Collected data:
***

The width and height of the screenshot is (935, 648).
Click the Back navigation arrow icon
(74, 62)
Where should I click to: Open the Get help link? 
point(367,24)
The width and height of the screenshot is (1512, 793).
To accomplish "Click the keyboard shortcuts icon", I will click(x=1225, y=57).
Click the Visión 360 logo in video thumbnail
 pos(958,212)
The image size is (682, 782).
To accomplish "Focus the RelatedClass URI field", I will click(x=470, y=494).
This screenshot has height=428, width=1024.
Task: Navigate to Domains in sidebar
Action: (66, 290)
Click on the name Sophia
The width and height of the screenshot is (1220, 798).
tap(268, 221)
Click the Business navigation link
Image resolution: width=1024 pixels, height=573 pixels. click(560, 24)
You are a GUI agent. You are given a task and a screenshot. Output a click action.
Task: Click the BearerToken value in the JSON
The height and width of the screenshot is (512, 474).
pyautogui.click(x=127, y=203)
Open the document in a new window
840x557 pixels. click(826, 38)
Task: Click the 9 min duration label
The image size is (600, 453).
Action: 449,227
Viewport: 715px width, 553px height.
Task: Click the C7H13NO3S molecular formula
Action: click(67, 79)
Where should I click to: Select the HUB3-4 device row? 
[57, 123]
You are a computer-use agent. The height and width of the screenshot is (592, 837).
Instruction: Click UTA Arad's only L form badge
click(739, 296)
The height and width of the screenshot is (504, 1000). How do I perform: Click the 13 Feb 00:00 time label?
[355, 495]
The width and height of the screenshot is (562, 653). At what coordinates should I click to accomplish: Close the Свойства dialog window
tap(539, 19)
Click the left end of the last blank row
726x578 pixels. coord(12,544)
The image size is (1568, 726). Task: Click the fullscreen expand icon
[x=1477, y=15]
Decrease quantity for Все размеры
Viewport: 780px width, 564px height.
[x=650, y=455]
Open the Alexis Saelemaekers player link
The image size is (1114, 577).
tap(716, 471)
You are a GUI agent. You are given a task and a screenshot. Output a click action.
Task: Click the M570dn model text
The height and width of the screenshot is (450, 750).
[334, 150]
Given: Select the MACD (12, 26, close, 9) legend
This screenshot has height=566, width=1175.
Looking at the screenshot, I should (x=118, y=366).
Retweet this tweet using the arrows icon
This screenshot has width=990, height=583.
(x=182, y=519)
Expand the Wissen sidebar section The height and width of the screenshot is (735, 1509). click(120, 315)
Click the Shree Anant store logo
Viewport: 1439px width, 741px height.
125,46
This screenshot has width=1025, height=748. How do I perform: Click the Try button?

***

_TASK BRIEF_
Starting at the line that contains "The height and width of the screenshot is (450, 750).", return every line through the last one above, exactly as written.

_SOLUTION TO THIS EXERCISE_
The height and width of the screenshot is (450, 750).
[334, 150]
Given: Select the MACD (12, 26, close, 9) legend
This screenshot has height=566, width=1175.
Looking at the screenshot, I should (x=118, y=366).
Retweet this tweet using the arrows icon
This screenshot has width=990, height=583.
(x=182, y=519)
Expand the Wissen sidebar section The height and width of the screenshot is (735, 1509). click(120, 315)
Click the Shree Anant store logo
Viewport: 1439px width, 741px height.
125,46
This screenshot has width=1025, height=748. How do I perform: Click the Try button?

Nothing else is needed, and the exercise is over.